[[ Study material open ]]

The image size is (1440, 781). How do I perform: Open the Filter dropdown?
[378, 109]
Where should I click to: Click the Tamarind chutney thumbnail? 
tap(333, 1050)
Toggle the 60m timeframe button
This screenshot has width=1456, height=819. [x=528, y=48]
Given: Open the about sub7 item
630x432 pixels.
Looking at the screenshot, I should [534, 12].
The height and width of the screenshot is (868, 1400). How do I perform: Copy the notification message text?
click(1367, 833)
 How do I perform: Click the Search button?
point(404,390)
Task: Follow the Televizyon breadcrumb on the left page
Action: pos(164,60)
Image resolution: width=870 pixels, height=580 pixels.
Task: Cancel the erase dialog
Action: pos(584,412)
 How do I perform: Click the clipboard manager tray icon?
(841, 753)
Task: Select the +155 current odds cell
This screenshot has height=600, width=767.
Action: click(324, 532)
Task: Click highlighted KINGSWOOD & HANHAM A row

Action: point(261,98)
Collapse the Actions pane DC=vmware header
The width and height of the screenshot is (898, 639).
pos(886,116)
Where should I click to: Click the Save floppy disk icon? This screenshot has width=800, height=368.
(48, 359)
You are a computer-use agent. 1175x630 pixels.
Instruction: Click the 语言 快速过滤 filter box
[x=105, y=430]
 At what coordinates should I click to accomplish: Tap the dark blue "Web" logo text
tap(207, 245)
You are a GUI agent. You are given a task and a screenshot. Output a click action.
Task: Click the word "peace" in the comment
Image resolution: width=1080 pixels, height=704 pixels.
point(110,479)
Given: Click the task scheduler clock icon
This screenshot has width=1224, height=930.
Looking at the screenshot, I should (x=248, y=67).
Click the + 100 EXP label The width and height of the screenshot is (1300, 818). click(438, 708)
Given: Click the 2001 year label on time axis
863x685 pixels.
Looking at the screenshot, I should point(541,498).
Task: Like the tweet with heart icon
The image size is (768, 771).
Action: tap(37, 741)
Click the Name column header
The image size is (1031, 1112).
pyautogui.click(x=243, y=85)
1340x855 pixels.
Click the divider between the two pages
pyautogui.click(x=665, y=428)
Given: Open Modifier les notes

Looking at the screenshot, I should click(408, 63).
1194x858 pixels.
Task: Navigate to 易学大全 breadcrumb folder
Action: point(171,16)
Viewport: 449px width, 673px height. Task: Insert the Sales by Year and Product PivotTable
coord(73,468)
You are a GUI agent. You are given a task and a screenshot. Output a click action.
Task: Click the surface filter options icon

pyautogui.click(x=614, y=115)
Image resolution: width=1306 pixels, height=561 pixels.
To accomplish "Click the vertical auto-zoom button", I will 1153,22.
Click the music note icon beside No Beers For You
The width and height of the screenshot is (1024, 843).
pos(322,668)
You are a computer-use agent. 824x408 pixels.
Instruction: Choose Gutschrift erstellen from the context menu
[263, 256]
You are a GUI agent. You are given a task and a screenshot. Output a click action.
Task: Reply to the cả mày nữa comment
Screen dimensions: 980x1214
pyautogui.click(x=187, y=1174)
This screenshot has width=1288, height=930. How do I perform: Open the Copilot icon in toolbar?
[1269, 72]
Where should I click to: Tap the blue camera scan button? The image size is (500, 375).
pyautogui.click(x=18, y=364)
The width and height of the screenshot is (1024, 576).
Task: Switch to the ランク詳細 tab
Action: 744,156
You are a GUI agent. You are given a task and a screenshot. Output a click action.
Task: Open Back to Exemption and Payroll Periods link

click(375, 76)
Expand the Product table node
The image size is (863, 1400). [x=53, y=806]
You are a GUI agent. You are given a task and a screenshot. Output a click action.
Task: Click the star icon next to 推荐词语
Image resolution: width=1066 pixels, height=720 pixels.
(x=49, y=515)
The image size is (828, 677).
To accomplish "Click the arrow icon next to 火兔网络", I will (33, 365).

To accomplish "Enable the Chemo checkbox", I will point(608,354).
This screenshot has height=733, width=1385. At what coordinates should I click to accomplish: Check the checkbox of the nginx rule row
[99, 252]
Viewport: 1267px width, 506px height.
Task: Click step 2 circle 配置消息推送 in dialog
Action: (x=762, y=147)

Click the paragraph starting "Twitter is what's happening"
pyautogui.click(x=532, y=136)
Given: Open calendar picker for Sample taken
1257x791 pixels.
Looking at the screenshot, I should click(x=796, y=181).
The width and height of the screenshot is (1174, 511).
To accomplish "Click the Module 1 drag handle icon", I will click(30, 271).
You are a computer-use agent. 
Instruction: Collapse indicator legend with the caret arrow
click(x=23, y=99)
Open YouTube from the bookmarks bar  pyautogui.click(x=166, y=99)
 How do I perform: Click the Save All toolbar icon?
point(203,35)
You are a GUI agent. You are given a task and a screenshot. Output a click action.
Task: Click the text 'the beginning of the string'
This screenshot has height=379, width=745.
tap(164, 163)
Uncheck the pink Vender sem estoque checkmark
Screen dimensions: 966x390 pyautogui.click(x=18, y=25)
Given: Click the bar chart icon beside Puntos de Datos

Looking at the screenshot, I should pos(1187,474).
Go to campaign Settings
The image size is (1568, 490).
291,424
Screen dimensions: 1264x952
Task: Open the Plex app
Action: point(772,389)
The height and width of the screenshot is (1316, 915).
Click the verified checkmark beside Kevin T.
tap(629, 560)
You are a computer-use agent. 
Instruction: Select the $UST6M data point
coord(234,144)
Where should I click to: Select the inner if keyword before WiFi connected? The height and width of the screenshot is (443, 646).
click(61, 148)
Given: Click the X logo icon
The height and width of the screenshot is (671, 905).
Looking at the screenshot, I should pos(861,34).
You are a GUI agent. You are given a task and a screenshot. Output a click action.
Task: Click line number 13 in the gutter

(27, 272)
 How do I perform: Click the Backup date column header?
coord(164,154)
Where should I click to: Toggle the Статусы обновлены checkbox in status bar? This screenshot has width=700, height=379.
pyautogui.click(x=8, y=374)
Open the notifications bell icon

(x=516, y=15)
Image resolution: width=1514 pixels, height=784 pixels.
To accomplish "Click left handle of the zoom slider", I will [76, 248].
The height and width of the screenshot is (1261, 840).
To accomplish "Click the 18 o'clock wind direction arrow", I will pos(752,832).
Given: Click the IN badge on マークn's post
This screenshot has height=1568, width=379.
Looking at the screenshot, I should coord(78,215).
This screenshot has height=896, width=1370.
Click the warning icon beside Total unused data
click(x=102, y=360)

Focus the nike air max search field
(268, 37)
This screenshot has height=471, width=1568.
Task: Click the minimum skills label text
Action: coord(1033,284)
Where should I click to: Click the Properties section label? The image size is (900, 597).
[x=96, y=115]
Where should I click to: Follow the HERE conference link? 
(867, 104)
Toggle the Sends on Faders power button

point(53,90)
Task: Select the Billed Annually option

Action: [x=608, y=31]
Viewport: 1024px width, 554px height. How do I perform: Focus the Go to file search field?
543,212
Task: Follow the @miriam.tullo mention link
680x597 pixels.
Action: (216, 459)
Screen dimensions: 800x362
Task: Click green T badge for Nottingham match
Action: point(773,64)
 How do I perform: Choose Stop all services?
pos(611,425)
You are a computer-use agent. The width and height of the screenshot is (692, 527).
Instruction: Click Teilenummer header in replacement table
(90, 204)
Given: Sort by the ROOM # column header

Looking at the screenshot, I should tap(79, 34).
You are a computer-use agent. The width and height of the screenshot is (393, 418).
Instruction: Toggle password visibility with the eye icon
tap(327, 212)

[[ Study material closed ]]

The task :: From the records above, transcribe exactly the run of lines that opens with the line holding "Focus the nike air max search field" and closes with the line holding "is (393, 418).", both included.

Task result ::
Focus the nike air max search field
(268, 37)
This screenshot has height=471, width=1568.
Task: Click the minimum skills label text
Action: coord(1033,284)
Where should I click to: Click the Properties section label? The image size is (900, 597).
[x=96, y=115]
Where should I click to: Follow the HERE conference link? 
(867, 104)
Toggle the Sends on Faders power button

point(53,90)
Task: Select the Billed Annually option

Action: [x=608, y=31]
Viewport: 1024px width, 554px height. How do I perform: Focus the Go to file search field?
543,212
Task: Follow the @miriam.tullo mention link
680x597 pixels.
Action: (216, 459)
Screen dimensions: 800x362
Task: Click green T badge for Nottingham match
Action: point(773,64)
 How do I perform: Choose Stop all services?
pos(611,425)
You are a computer-use agent. The width and height of the screenshot is (692, 527).
Instruction: Click Teilenummer header in replacement table
(90, 204)
Given: Sort by the ROOM # column header

Looking at the screenshot, I should tap(79, 34).
You are a computer-use agent. The width and height of the screenshot is (393, 418).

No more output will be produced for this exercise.